Valor econômico, v.21, n.5042, 14/07/2020. Brasil, p. A10

 

Evasão escolar gera perda anual de R$ 214 bilhões

Hugo Passarelli

14/07/2020

 

 

A evasão escolar gera uma perda de R$ 214 bilhões ao ano para os jovens e a sociedade, segundo estudo da Fundação Roberto Marinho e do Insper. Mantido o ritmo atual, 17,5% dos que hoje têm 16 anos não irão completar a educação básica até os 25 anos. Isso representa um contingente de 575 mil pessoas sem escolaridade completa todos os anos. O tema ganha mais relevância em meio à pandemia da covid-19, que deve puxar outra onda de abandono.

A estimativa considera o impacto monetário da interrupção dos estudos ao longo da vida do jovem, trazido a valores de hoje. Cada jovem tem um prejuízo para si e para a sociedade que totaliza R$ 372 mil ao ano. É quatro vezes mais o que o Estado investe por estudante, da educação infantil ao ensino médio.

“Custa muito menos fazer a coisa certa, manter o jovem estudando, ter escola de boa qualidade e ter uma agenda que enfrente os problemas que realmente existem, sem criar outros” diz Wilson Risolia, secretário-geral da Fundação Roberto Marinho. O estudo “Consequências da Violação do Direito à Educação” será lançado hoje.
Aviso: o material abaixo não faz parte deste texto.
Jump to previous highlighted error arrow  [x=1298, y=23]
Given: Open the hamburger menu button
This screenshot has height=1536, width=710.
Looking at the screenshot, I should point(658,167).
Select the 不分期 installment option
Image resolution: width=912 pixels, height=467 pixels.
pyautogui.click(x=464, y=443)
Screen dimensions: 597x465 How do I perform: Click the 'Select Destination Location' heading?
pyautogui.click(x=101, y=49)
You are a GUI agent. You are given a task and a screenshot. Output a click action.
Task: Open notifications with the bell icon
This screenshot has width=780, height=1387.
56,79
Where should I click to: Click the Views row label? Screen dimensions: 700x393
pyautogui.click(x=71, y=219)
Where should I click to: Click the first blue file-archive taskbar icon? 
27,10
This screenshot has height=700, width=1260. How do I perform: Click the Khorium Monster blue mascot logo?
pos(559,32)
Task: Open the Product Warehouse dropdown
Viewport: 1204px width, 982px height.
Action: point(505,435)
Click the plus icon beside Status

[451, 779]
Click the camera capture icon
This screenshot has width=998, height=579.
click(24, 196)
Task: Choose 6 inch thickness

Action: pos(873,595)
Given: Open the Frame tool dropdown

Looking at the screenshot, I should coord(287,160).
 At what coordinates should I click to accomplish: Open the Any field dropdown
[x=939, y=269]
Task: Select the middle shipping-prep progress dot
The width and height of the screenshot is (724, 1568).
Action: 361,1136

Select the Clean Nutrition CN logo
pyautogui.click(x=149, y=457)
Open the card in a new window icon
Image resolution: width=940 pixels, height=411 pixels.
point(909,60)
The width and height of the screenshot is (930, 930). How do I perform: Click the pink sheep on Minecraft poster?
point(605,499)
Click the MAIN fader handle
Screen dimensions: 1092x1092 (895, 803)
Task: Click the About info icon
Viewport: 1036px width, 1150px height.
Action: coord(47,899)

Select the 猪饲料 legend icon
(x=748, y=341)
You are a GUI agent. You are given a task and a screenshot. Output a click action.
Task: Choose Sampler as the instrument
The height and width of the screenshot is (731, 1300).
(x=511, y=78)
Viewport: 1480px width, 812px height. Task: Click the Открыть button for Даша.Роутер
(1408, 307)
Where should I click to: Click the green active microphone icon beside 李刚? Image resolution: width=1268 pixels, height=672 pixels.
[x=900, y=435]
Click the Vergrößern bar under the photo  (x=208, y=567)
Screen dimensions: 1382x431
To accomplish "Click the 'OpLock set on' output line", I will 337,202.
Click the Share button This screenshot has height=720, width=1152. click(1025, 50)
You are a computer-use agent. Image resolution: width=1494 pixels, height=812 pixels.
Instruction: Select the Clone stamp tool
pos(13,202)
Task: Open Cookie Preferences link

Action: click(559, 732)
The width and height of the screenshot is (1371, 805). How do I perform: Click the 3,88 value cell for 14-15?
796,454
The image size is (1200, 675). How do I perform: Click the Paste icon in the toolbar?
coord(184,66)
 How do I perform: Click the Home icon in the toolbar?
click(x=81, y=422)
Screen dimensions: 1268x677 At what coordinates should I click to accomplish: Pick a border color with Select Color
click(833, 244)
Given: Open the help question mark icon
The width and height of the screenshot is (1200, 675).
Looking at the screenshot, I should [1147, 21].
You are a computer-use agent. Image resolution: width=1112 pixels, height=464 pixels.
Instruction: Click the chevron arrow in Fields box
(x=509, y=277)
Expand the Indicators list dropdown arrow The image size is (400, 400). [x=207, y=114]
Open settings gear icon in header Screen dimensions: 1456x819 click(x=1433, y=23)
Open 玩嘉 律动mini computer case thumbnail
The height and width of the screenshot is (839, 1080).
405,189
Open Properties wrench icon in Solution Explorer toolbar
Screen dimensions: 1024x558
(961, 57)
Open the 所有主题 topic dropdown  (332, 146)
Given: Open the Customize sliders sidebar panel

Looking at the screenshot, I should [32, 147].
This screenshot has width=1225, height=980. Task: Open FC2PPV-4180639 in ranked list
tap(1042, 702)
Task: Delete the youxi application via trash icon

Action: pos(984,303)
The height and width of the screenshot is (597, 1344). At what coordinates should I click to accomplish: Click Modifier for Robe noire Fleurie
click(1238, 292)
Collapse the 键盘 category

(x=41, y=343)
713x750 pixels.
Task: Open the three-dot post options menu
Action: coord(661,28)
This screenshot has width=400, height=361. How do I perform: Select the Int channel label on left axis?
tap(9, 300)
Ricardo Paes de Barros: “É como uma obra inacabada, que se tivesse acabado teria um tremendo impacto” — Foto: Silvia Zamboni/Valor

O cálculo evidencia a baixa qualidade dos gastos do governo. “A máquina pública, em geral, é ineficiente. Na educação, há problemas diversos, como formação inadequada dos professores e indicação política de diretores. É difícil quebrar isso, mas não podemos perder R$ 214 bilhões ao ano em um sistema que não funciona”, afirma Risolia.

A cifra total equivale a 70% do que a União, Estados e municípios investem todos os anos na educação pública, sem contar o ensino superior, ou o mesmo que 3% do Produto Interno Bruto (PIB). “É como uma obra inacabada, que se tivesse acabado teria um tremendo impacto. A sociedade perde uma coisa gigante cuja maior parte dos recursos já foi até gasta”, afirma Ricardo Paes de Barros, economista e responsável técnico da pesquisa.

O maior revés da evasão aparece na remuneração futura do jovem no mercado de trabalho, cujo salário é até 25% menor do que seria se tivesse terminado a educação básica. Acumulado ao longo da vida, isso se traduz em uma diferença de R$ 159 mil (ou 37% a menos) em relação à remuneração de pessoas com a mesma idade e estudo completo.

“Mas se trata de um cálculo do que ele vai ganhar de dinheiro espaçado ao longo da vida. Isso ainda não aconteceu, logo ainda dá tempo de salvar esse jovens”, afirma Paes de Barros. Além de salários menores, essa parcela da população vai passar 10% a menos da vida produtiva ocupada. E, mesmo com emprego, o período em vagas formais deverá ser 20% menor. O estudo simulou os impactos da evasão escolar a partir do Censo Escolar e da Pesquisa Nacional por Amostra de Domicílios (Pnad), entre outras fontes.

O abandono escolar também influencia a expectativa de vida: são quatro anos a mais para quem conclui a educação básica. Ainda há efeitos que atingem os jovens e também são compartilhados com toda a sociedade, como a qualificação da força de trabalho e os índices de violência.

O estudo lembra que os que terminam a escola tendem a ter menor envolvimento com atividades violentas. Trazido para o ambiente escolar, cada ponto percentual de redução da evasão significa 550 homicídios a menos por ano. Segundo o levantamento, a violência entre jovens tem custo anual de R$ 26 bilhões. Logo, a perda a ser evitada pela redução da criminalidade seria de R$ 45 mil por jovem.

A falta de contato com o ensino durante a quarentena ameaça piorar o quadro. Segundo a pesquisa “Juventudes e a Pandemia do Coronavírus”, 28% dos jovens pensam em não voltar para a escola quando a pandemia acabar. E, entre os que planejam fazer o Exame Nacional do Ensino Médio (Enem), 49% já cogitam desistir, mostra o estudo, promovido pelo Conselho Nacional da Juventude (Conjuve), em parceria com Em Movimento, Fundação Roberto Marinho, Mapa Educação, Porvir, Rede Conhecimento Social, Unesco e Visão Mundial.